Deux de ses clients, Moncler et Blizzard Entertainment, ont déjà lancé des campagnes multi-pays via la plateforme d’Invibes. “On discute avec d’autres annonceurs pour formaliser tout ça via des accords annuels”, complète Nicolas Pollet. La société va toutefois devoir muscler sa force commerciale pour assouvir ses nouvelles ambitions internationales. Entre 5 et 15 business developers par nouveau marché alors qu’une équipe d’une soixantaine de personnes déjà en place àà Bucarest assure, elle, le support et la R&D. Immunisé à la crise du coronavirus, Invibes totalise aujourd’hui plus de 120 collaborateurs pour un chiffre d’affaires consolidé de 11,53 millions d’euros en 2020. “La croissance de notre chiffre d’affaires est de 19% sur l’exercice”, précise Nicolas Pollet. Son ebitda est, lui, resté stable, à 1,384 million d’euros.

“Nous avons toujours voulu tout faire tout seul, de l’adserving au ciblage, en passant par la data et le format. Nous gardons cette logique sur l’ID pour ne dépendre de personne.”

Pour pallier la disparition des cookies tiers, l’adtech a également lancé son Invibes ID Network qui permettra aux annonceurs, par matching d’emails hashés, de continuer à diffuser des publicités ciblées au sein de la plateforme. “On noue des accords avec des brokers ou des sites riches en données loguées pour faire cette passerelle”, commente Nicolas Pollet.
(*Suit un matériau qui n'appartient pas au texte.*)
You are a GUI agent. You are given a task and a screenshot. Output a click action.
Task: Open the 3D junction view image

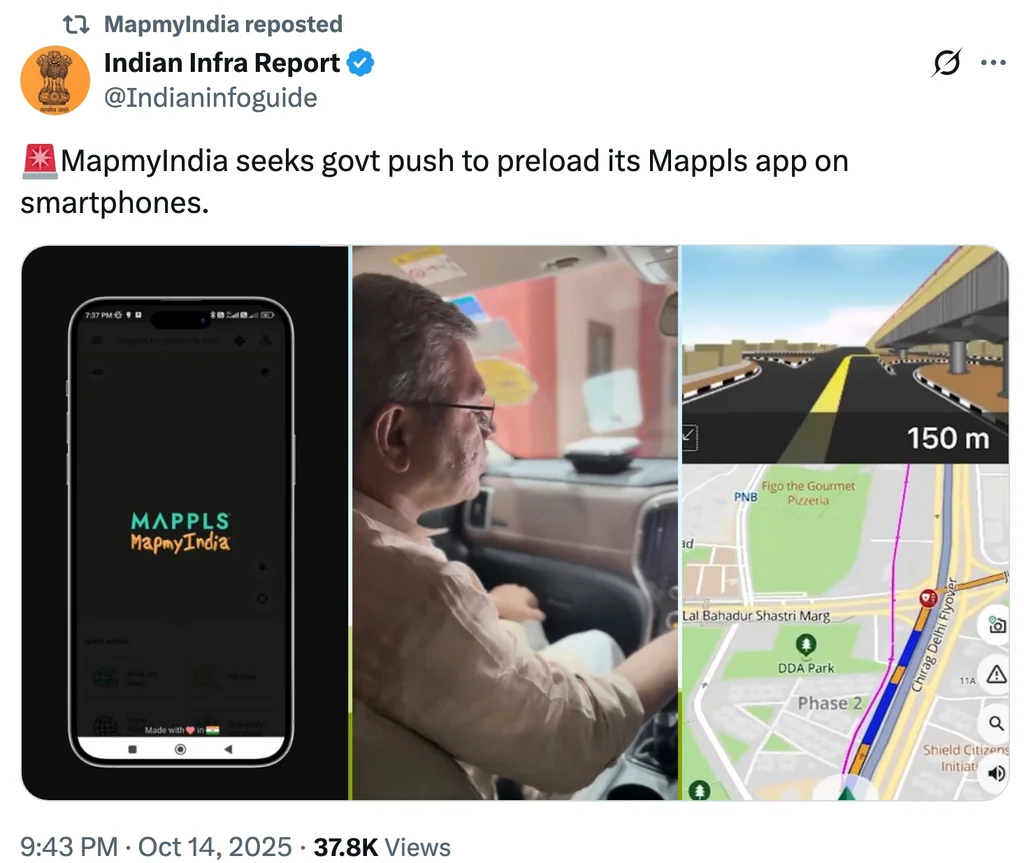coord(845,355)
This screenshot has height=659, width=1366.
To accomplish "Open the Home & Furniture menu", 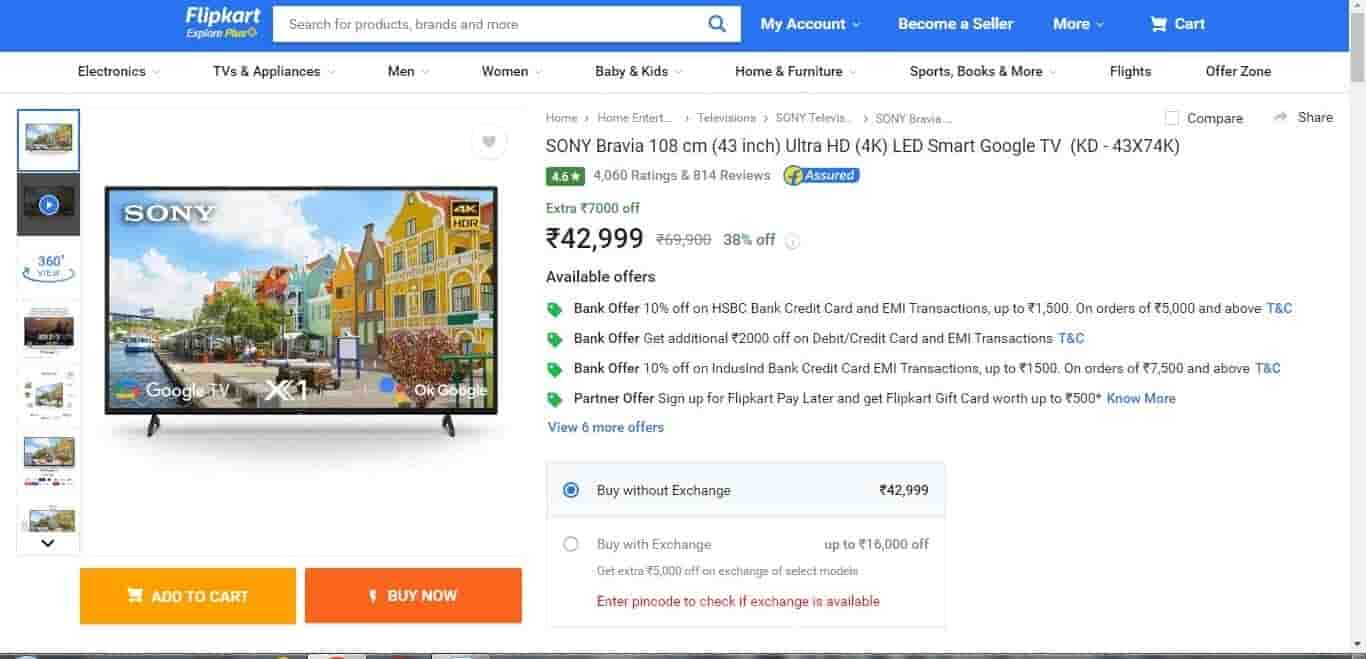I will point(796,71).
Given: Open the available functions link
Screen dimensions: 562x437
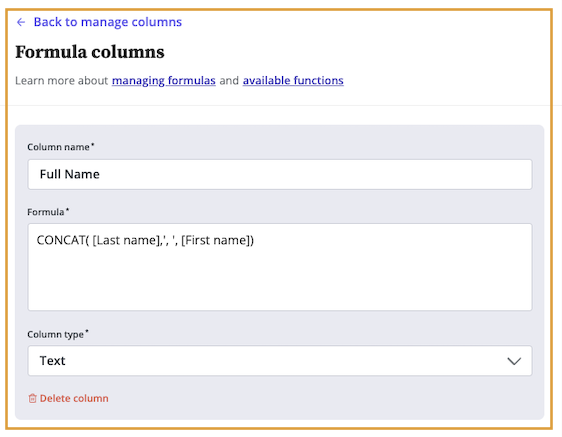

Le fondateur d’Invibes ne prévoit en revanche pas d’interopérabilité avec les spécialistes de l’identification comme ID 5 ou les initiatives ouvertes comme Unified ID 2.0. “Nous avons toujours voulu tout faire tout seul, de l’adserving au ciblage, en passant par la data et le format. Nous gardons cette logique pour ne dépendre de personne”, justifie-t-il.

Invibes fait effectivement bande à part dans un marché de la publicité en ligne de plus en plus ouvert. Impossible d’accéder à son inventaire en programmatique via les principaux DSP de la place. “Notre inventaire est accessible uniquement via notre technologie et les formats que nous proposons, du display à la vidéo, sont tous propriétaires”, rappelle Nicolas Pollet. L’adtech profite en revanche de la démocratisation du header bidding pour multiplier les intégrations chez les éditeurs partenaires. 80% de son inventaire est aujourd’hui acheté par ce biais. “Le protocole prebid.js nous a ouvert de nombreuses portes”, confirme Nicolas Pollet. L’adtech refuse néanmoins les intégrations via les wrappers de Google et Amazon. Ici encore, un enjeu d’indépendance. “Nous ne voulons pas dépendre des Gafa pour faire du business.”

Pour continuer à grandir, Invibes ouvre à nouveau la porte à des opérations de croissance externe, comme il l’avait fait en 2019 avec le rachat de ML2grow. “Ce spécialiste de l’IA nous permet aujourd’hui d’améliorer l’efficacité de nos campagnes marketing”, détaille Nicolas Pollet. Le dirigeant réfléchit à d’autres opérations qui lui permettraient d’enrichir sa plateforme et ses bases de données avec de nouvelles briques technologiques. Mais pas que… “Nous pourrions également racheter des sociétés bien installées dans un marché cible, comme nous l’avons fait en Suisse.” Invibes y avait mis la main sur le spécialiste local du native advertising, Dreicom.